REQUIREMENTS
Copy the rows below exactly, starting with the line containing "Viewport: 1024px width, 576px height." and ending with the line containing "will tap(258, 54).", both lines included.

DATA PROVIDED
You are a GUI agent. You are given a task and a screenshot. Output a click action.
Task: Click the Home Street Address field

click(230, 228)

==

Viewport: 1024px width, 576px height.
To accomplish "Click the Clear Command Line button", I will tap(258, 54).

--

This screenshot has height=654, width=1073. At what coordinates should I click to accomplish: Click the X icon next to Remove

RESPONSE
Viewport: 1024px width, 576px height.
To accomplish "Click the Clear Command Line button", I will tap(258, 54).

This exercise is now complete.